-- BEGIN DATASET RECORDS --

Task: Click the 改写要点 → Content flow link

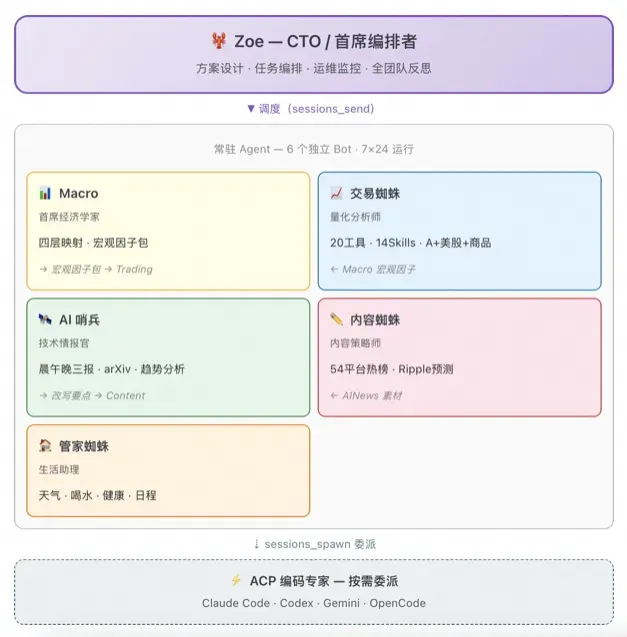Action: coord(92,395)
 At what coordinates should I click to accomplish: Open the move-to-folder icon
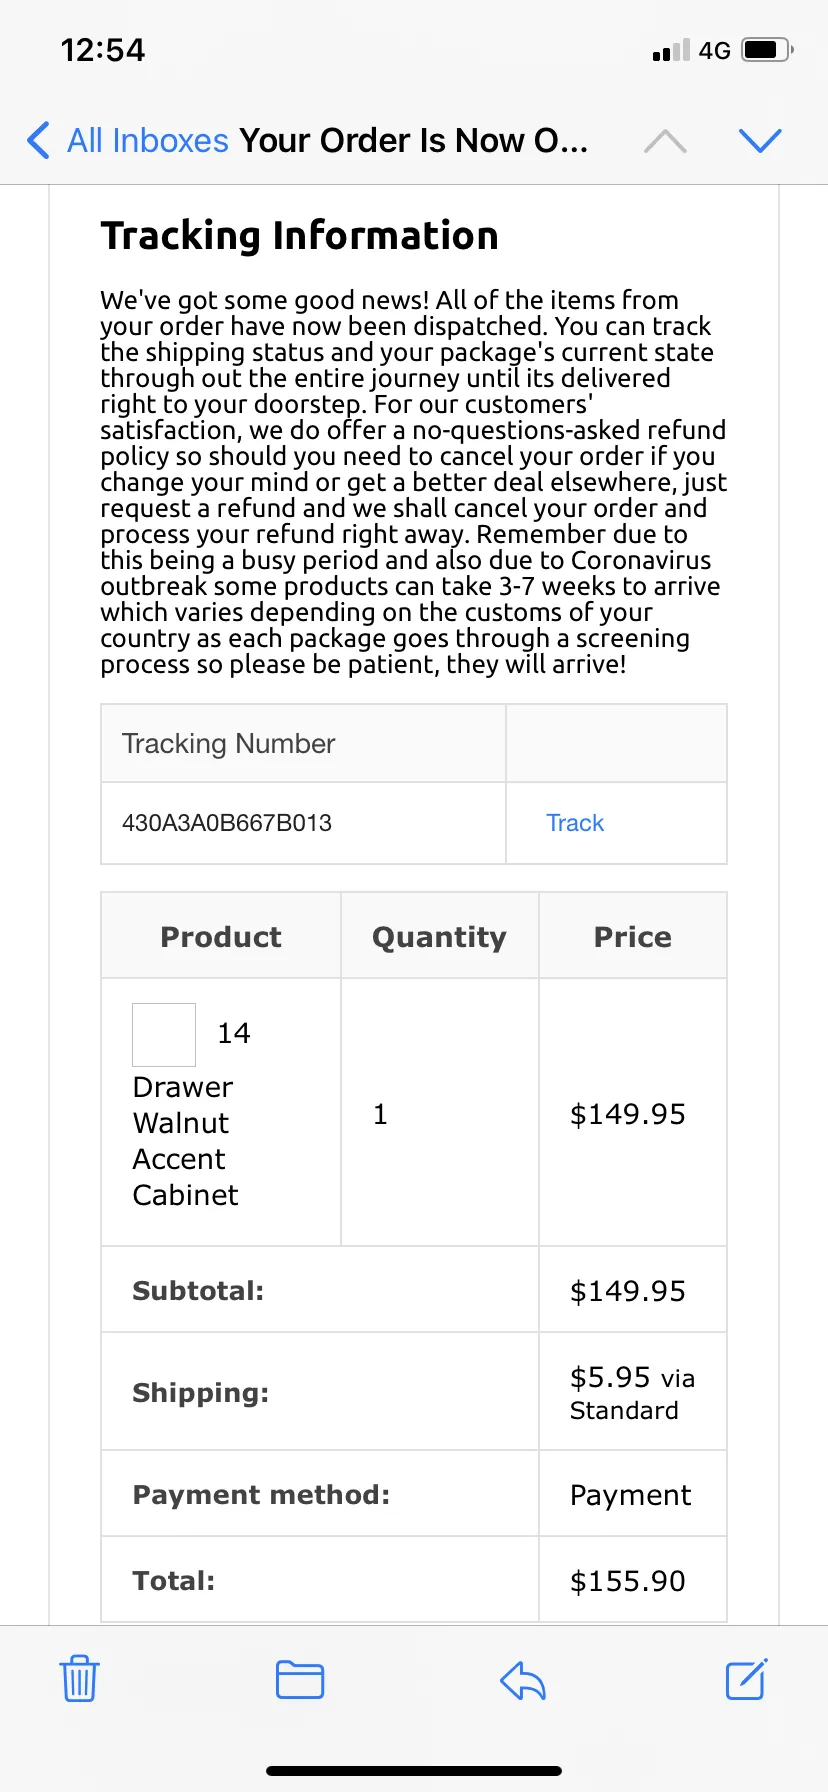pyautogui.click(x=300, y=1680)
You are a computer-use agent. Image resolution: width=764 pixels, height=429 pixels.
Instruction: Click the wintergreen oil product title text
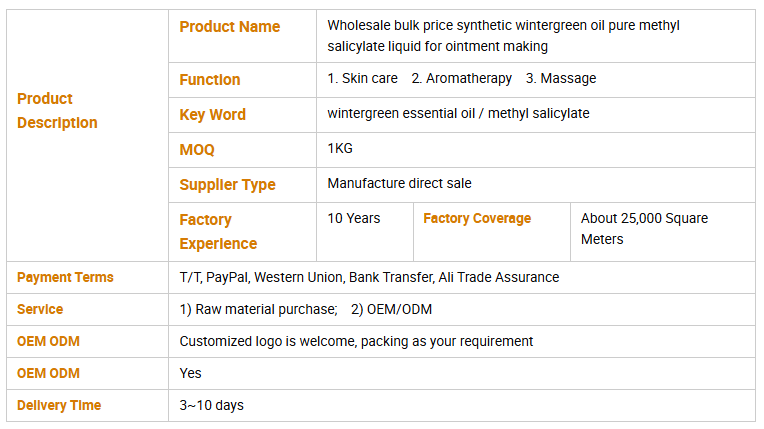pos(503,36)
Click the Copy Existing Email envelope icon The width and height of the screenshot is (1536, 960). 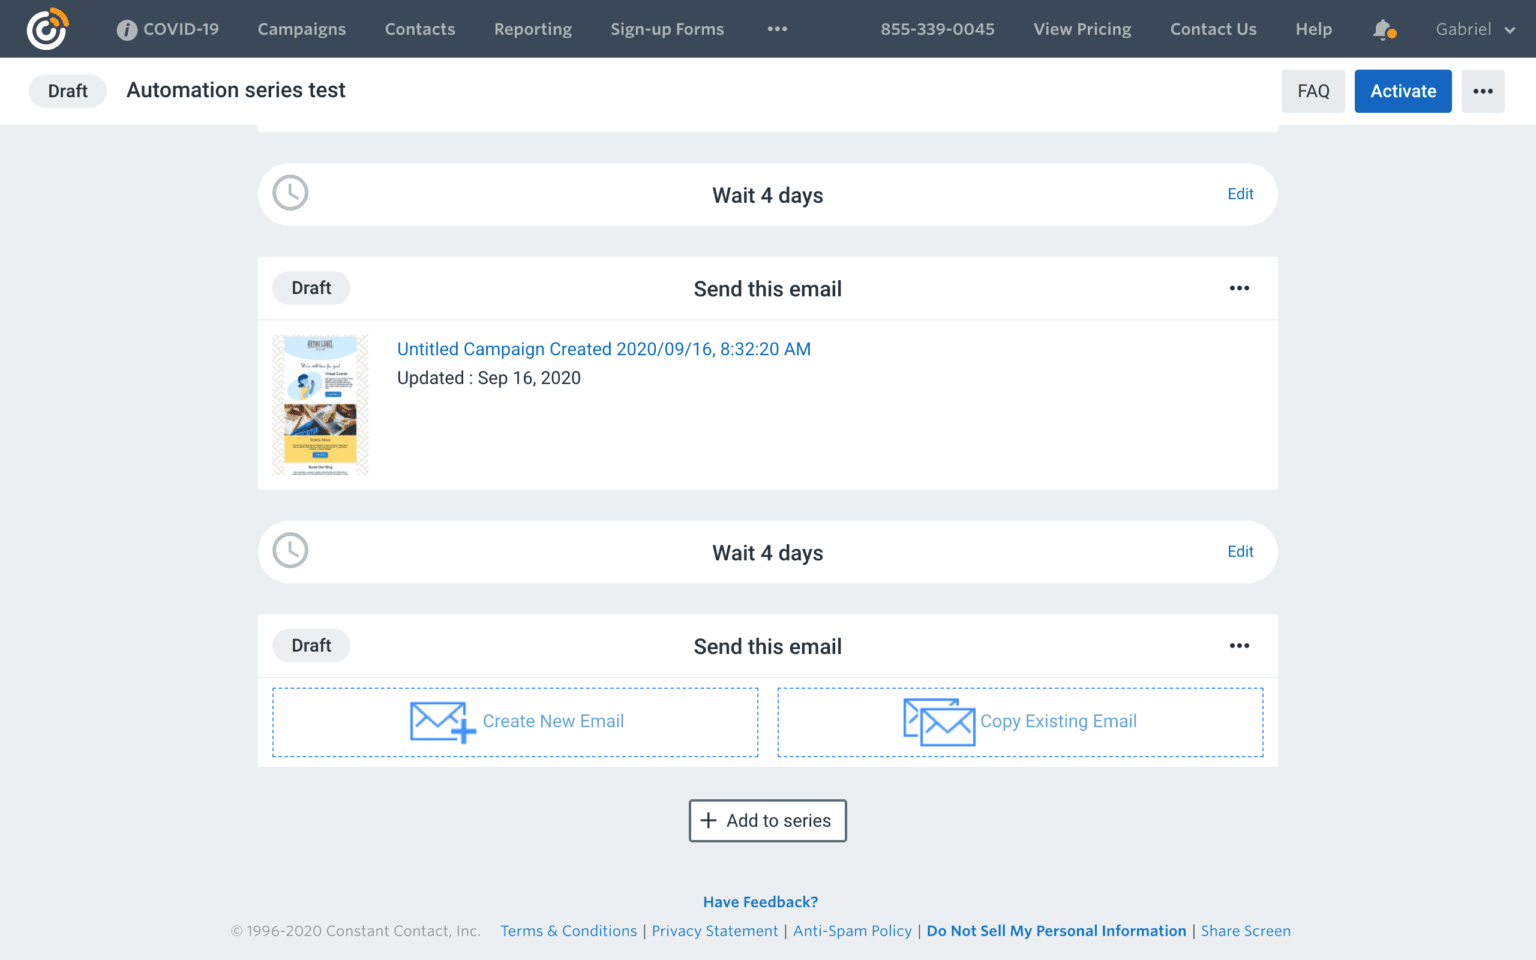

-- END DATASET RECORDS --

INSTRUCTION>
Turn every line of the items above into a numbered list, skipping blank lines and omitting the pictures.

THE RESPONSE>
1. Task: Click the 改写要点 → Content flow link
2. Action: coord(92,395)
3.  At what coordinates should I click to accomplish: Open the move-to-folder icon
4. pyautogui.click(x=300, y=1680)
5. You are a computer-use agent. Image resolution: width=764 pixels, height=429 pixels.
6. Instruction: Click the wintergreen oil product title text
7. pos(503,36)
8. Click the Copy Existing Email envelope icon The width and height of the screenshot is (1536, 960). 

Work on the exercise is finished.